If you have experience in sheep, the signs are not dissimilar but it is a good idea to get to know your animals before they get pregnant so that you will be able to spot unusual styles of behaviour which could be displayed when kidding is imminent.
1. The first thing I usually spot is that they are quieter than usual. Something you cannot quite put your finger on but you know they are subdued. This will be the early sign. If you are busy or in a rush, this can be missed but I have spotted it both times Chip has been in labour and also then with Cupcake. The first time, Chip stood with her back to me staring at the wall. I knew then.
2. They will go off their food. This is not always the case and the time between the food aversion and birth can vary. This year, Chip was off her food for the whole day of kidding (she gave birth around 4pm) and would not eat when I did the mid-morning feeding.
3. If they are not too uncomfortable and you can flip them over, their udder will be swollen and there may be some early signs of milk. I would say this is easier to spot in a nanny that is a first timer bit I did notice Chip (on her second kid) had a swollen udder.
4. They paw the ground. This is another sheep sign but this means they are in labour and probably uncomfortable. For any woman who has experienced labour, this uncomfortable stage is hard and I have totally empathised with animals when they labour. They have read no books about it but it does also demonstrate how natural birth is.
5. Sometimes you can see their tummies contracting. Other times they will tilt their heads right back. If they have horns, their horns will touch their shoulders as they lean back to strain.
6. If all else fails and you are still wondering, have a look at their back end. There may be a discharge. In early hours, it may just be a little bit. Just before they give birth, it could be quite a lot and include the amniotic fluid.
7. Some goats labour standing up but a common stance is on their sides with one of their back legs stretched out at a funny angle. It actually shocked me the first time I saw this because the goat was bleating very loudly and I got to see the full extent of her bulbous belly.
8. Their whole bottom area will be bulging. There will be no mistaking when the time comes for the kid to be born. You should see a pair of hooves and a nose. This is the correct presentation for a baby goat. Anything else, and the animal may struggle. Prepare to get your gloves on if this is the case (and you are confident in doing so) or have your vet on standby.

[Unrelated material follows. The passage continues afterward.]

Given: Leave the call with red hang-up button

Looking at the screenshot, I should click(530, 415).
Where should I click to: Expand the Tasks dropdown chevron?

When Cupcake was born, I woke up one morning, went to check Chip (after noticing she had her face to the wall the night before) and the kid was there.
Chip’s second birth happened at around 4pm so we were there very soon after the kid was born because I had been picking the children up from school. Cupcake showed signs of struggle. She was lying down and crying so I rang my sheep farmer husband.
By the time he came, the membranes had burst and she was actually in less pain. She had stopped pushing though and, as a first time mum, we were worried she might get into difficulty. The farmer had to go back to the field so we took the decision that he should intervene.
The children looked on as their daddy helped Cupcake bring new life into the world. I don’t care what anyone says, witnessing the birth of any animal is amazing and it really does make you realise the miracle of life.
I am a firm believer in allowing animals time and quiet to labour themselves. Imagine it was you-no one wants an audience. Keep checking but try to leave well alone unless you think there is a problem.